Pop idol-turned-actress Noriko Sakai was sentenced to 18 months in prison, suspended for three years, Monday by the Tokyo District Court for possessing and taking illegal stimulant drugs this summer.
A week after actor-singer Manabu Oshio was also given a suspended 18- month term for taking the synthetic drug MDMA, the ruling on a bigger- name celebrity comes as a fresh and vivid reminder that the Japanese show business industry is not immune to illegal drugs.
Sakai, 38, was convicted of smoking a stimulant drug on or around July 30 during a family trip to Amamioshima Island, Kagoshima Prefecture, and of possessing 0.008 gram of the drug on Aug. 3 at her Tokyo home.
Her husband, Yuichi Takaso, 41, a self-described pro surfer, was arrested Aug. 3 and is awaiting the Nov. 27 verdict on charges also of stimulant drug possession and use. Prosecutors have demanded he receive two years in prison.
Judge Hiroaki Murayama said Sakai was addicted to and in a way dependent on the drug, and described her behavior following her husband's arrest as "contemptible as she fled from area to area in an attempt to avoid detection of her use."
Sakai left the scene when Takaso was questioned by police on the street and went on the run before turning herself in five days later in a bid to clear her body of the drug, she has told the court.
"Unfortunately, this incident and the trial are the reality," Murayama told her. "You will likely realize its gravity from now on, but I hope you won't succumb to it and will cut off drugs and rehabilitate."
At the one-day hearing of her trial Oct. 26, prosecutors demanded 18 months imprisonment after she admitted to the charges and apologized.
The highly publicized case attracted 3,030 people hoping to win by lot one of the 21 gallery seats available on the day of the ruling, the court said.
Since Takaso's arrest and the discovery of drugs at Sakai's home the same day, the Japanese media has covered developments extensively, prompting the Broadcasting Ethics & Program Improvement Organization to warn last week that the reporting was "overheated."
The case has been widely portrayed as a betrayal by Sakai, known by her nickname "Nori-P," of her image as a pure and innocent idol and more recently as a good mother in a happy family.

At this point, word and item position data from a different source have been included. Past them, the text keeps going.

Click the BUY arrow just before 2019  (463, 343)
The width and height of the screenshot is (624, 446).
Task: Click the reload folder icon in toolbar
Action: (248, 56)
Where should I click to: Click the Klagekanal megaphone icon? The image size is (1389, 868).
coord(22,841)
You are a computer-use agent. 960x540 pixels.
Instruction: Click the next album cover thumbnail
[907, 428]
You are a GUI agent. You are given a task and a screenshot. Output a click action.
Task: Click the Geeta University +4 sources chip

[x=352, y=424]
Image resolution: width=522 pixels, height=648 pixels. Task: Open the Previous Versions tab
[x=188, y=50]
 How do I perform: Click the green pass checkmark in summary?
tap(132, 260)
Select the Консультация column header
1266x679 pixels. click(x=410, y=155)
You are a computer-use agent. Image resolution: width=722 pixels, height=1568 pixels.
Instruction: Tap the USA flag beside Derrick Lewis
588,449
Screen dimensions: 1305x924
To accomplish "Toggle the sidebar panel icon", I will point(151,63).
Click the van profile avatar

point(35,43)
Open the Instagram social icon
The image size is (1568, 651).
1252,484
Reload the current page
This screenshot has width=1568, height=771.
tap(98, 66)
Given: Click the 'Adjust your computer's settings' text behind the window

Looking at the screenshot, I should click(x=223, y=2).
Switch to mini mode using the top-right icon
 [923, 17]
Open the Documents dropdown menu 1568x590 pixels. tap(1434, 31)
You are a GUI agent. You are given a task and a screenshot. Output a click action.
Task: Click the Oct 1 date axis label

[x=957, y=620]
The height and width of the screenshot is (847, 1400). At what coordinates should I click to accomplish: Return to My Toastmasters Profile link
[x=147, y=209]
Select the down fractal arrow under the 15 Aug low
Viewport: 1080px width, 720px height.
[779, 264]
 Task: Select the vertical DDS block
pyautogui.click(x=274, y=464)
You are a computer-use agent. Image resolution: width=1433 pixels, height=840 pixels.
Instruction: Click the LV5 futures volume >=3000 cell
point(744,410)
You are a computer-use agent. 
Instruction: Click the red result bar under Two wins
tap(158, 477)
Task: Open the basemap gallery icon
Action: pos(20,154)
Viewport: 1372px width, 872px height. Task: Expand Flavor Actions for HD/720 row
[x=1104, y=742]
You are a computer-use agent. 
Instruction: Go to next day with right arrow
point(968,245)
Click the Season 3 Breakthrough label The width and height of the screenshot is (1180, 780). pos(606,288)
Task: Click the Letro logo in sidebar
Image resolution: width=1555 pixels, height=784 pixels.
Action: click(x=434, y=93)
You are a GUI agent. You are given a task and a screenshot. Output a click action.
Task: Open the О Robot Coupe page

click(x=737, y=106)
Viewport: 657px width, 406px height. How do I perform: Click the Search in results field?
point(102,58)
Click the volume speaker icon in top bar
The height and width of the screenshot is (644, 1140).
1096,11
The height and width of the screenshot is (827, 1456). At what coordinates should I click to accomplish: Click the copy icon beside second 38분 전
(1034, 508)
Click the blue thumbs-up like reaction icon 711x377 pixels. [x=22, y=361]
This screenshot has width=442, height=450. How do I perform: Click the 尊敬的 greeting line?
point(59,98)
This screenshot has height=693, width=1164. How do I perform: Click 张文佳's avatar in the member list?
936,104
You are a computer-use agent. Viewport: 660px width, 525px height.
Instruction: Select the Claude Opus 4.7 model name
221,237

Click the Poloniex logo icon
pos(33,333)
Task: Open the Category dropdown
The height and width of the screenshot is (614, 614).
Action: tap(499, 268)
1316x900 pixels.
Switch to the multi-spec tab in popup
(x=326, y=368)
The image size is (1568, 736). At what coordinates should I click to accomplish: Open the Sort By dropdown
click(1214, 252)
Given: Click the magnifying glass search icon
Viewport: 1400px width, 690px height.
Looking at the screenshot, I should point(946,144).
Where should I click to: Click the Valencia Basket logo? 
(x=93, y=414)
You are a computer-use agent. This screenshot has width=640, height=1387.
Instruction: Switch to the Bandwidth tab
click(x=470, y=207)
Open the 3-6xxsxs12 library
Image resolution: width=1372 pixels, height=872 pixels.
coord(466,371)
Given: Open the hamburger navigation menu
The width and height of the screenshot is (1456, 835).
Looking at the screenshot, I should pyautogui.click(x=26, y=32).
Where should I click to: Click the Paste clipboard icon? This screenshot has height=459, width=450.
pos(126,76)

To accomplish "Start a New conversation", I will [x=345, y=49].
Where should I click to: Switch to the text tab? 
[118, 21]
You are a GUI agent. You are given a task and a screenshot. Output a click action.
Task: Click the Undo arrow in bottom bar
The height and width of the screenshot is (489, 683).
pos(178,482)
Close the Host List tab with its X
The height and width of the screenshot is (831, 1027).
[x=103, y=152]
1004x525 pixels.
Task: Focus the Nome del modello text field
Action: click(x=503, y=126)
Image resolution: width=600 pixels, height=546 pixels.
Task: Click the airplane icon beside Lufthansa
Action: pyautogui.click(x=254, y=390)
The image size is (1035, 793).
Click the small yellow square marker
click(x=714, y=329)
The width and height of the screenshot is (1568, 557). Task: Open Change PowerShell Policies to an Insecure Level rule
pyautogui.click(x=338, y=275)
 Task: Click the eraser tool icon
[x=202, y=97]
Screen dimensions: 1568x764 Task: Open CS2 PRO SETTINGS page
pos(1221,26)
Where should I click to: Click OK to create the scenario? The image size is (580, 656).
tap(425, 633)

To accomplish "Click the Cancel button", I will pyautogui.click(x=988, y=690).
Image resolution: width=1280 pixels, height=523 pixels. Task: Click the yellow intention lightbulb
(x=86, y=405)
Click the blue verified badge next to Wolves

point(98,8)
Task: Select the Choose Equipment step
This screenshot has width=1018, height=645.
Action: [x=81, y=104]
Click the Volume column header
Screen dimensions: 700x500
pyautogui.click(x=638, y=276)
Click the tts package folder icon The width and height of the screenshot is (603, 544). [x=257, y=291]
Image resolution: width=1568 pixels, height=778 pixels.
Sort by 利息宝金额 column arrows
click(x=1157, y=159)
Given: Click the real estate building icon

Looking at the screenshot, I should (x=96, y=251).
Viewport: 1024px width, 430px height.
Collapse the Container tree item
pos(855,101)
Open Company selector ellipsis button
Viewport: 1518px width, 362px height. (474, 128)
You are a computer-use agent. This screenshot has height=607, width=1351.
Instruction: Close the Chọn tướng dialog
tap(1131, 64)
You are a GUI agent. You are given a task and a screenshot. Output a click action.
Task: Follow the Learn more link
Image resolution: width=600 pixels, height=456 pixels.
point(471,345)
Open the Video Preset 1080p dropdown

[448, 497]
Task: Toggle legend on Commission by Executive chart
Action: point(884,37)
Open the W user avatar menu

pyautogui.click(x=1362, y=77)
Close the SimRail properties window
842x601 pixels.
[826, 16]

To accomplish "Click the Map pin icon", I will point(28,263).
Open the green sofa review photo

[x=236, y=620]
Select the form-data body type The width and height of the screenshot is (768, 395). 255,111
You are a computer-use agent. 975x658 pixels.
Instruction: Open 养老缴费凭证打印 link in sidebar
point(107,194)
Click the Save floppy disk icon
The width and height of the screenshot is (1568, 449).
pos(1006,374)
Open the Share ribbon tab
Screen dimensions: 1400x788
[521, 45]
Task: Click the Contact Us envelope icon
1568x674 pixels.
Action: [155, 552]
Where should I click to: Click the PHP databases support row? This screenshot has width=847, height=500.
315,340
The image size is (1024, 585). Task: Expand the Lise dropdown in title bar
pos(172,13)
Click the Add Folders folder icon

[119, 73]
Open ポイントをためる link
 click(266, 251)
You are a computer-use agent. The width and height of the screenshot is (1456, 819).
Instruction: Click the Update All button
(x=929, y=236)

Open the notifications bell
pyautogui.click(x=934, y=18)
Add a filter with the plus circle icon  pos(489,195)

Sakai debuted in 1986 in a TV drama, released her first record the following year, and gained popularity in other parts of Asia, including in mainland China, Taiwan and Hong Kong, in the early 1990s. She married Takaso in 1998 and gave birth to their son in 1999.
In the wake of the cases involving Sakai and Oshio, the Japan Association of Music Enterprises held an antidrug seminar for artists' managers Friday, which an official said was part of its "long-term efforts" to break the industry's connection with drugs.
Grouping around 100 talent agencies, the association also is considering mobilizing performers for antidrug campaigns from the viewpoint that illegal drug use is a problem not only in show business, it said.
But the industry tends to easily pardon artists and musicians convicted in drug cases, said Masaru Nashimoto, 64, an entertainment reporter calling for this tendency to change.
Hope lingers among fans and industry insiders for Sakai to stage an early comeback, which Nashimoto said usually happens after a year in cases involving stimulant drugs and half a year in those involving marijuana.